21+ Bar available. Bring chairs and/or blankets for an outdoor show in the courtyard.
In James McMurtry's new effort, The Horses and the Hounds, the acclaimed songwriter backs personal narratives with effortless elegance ("Canola Fields") and endless energy ("If It Don't Bleed"). This first collection in seven years, due August 20 on New West Records, spotlights a seasoned tunesmith in peak form as he turns toward reflection ("Vaquero") and revelation (closer "Blackberry Winter"). Familiar foundations guide the journey. "There's a definite Los Angeles vibe to this record," McMurtry says. "The ghost of Warren Zevon seems to be stomping around among the guitar tracks. Don't know how he got in there. He never signed on for work for hire."
McMurtry's lauded storytelling—check out songs such as "Operation Never Mind" and "Ft. Walton Wake-Up Call" on The Horse and the Hounds—consistently has turned heads for decades now. "James writes like he's lived a lifetime," said John Mellencamp back in 1989, when Too Long in the Wasteland hit the Billboard 200. "James McMurtry is one of my very few favorite songwriters on Earth and these days he's working at the top of his game," says Americana all-star Jason Isbell. "He has that rare gift of being able to make a listener laugh out loud at one line and choke up at the next. I don't think anybody writes better lyrics." McMurtry's albums Just Us Kids (2008) and Childish Things (2005) back the claim, each scoring endless critical praise. The former earned McMurtry his highest Billboard 200 chart position in two decades (since eclipsed by Complicated Game) and notched Americana Music Award nominations. Childish Things spent six full weeks topping the Americana Music Radio chart in 2005 and 2006, and won the Americana Music Association's Album of the Year, with "We Can't Make It Here" named the organization's Song of the Year. Other accolades include a 1996 Grammy nomination for Long Form Music Video for "Where'd You Hide the Body" and an American Indie Award for Best Americana Album for It Had to Happen (1997).

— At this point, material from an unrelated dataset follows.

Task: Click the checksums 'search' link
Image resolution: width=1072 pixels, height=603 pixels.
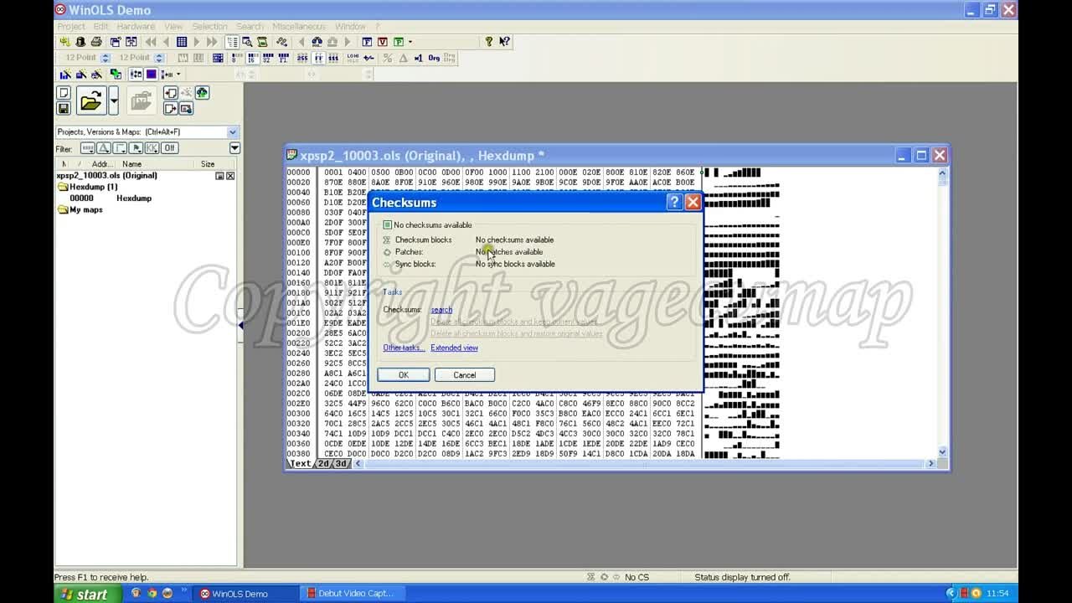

McMurtry tours year-round and consistently throws down unparalleled powerhouse performances, reflected in the release of two live discs: the universally lauded Live in Aught-Three on Compadre Records, and 2009's Live in Europe, which captured the McMurtry band's first European tour and extraordinary live set.
On Jono Manson's new album, Silver Moon, the swaggering "Face The Music" captures a telling, formative vignette: In the song, Jono and his childhood buddies are pantomiming to the hits of the day, posing out and pretending to sign autographs like The Beatles when his mom suddenly crashes the fantasy, pleading for Jono to come to dinner. The adoring fantasy fans will have to wait until the morning.
In a career that spans over five decades—beginning with his first all-original band in 1968, formed with those same adolescent rock n' roll play pals—Jono may have not scaled the heights of The Fab Four, but his legacy is assured. The singer-songwriter, producer, and tastemaker has become something of a roots rock icon. He's most active working out of his The Kitchen Sink recording studio located in Santa Fe, New Mexico, where he has four times been named "Producer of the Year" by the New Mexico Music Awards.